→ SET TASK:
Copy the following lines verbatim, character for character, and omit the pictures from your output.

→ DATA TO USE:
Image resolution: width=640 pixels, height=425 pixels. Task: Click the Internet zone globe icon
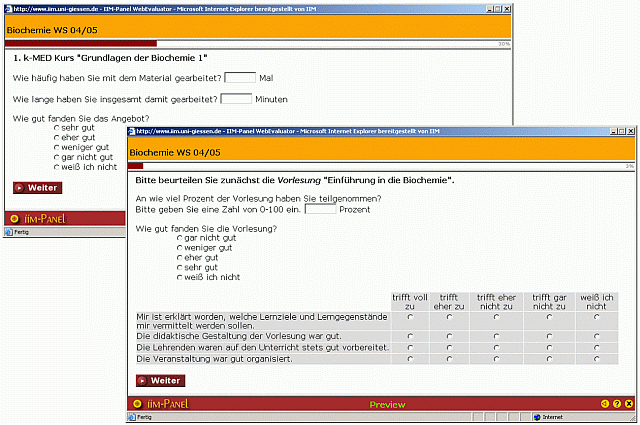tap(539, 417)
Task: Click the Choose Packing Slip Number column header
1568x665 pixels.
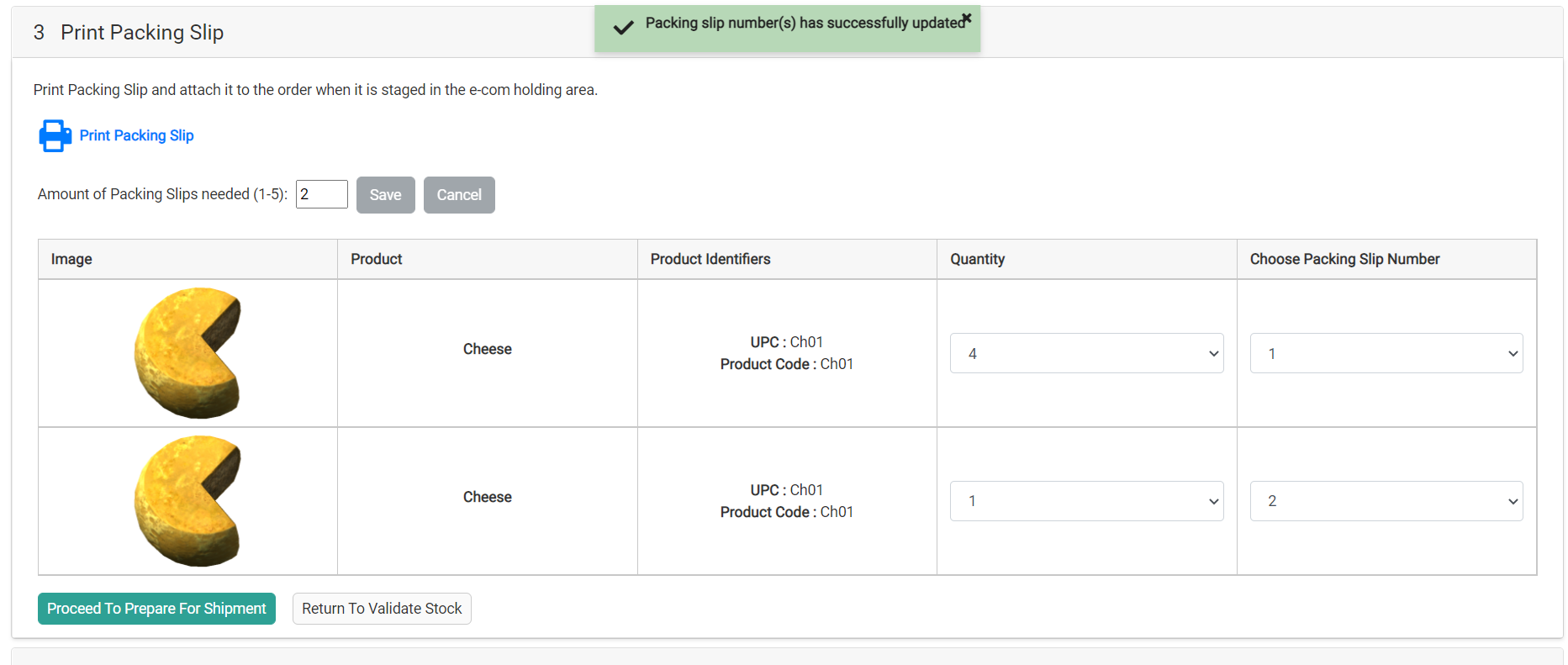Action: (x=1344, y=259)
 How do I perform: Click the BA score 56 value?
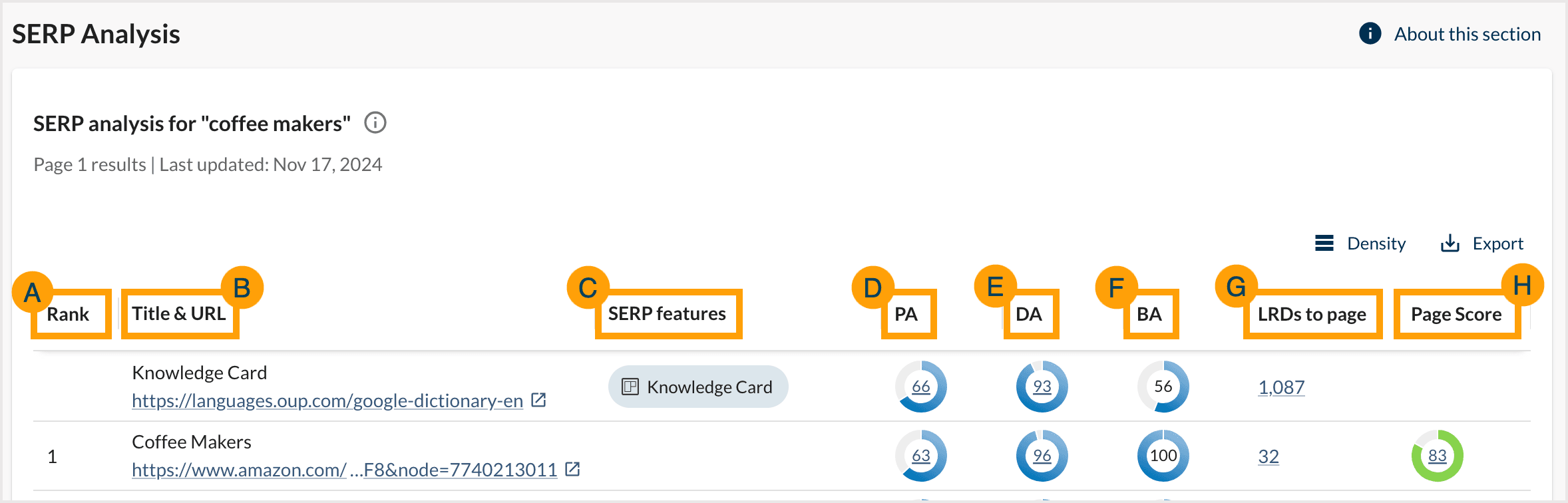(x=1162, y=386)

→ WORKED SOLUTION:
Image resolution: width=640 pixels, height=425 pixels. Task: Click the Internet zone globe icon
tap(539, 417)
Task: Click the Choose Packing Slip Number column header
1568x665 pixels.
Action: (x=1344, y=259)
 How do I perform: Click the BA score 56 value?
(x=1162, y=386)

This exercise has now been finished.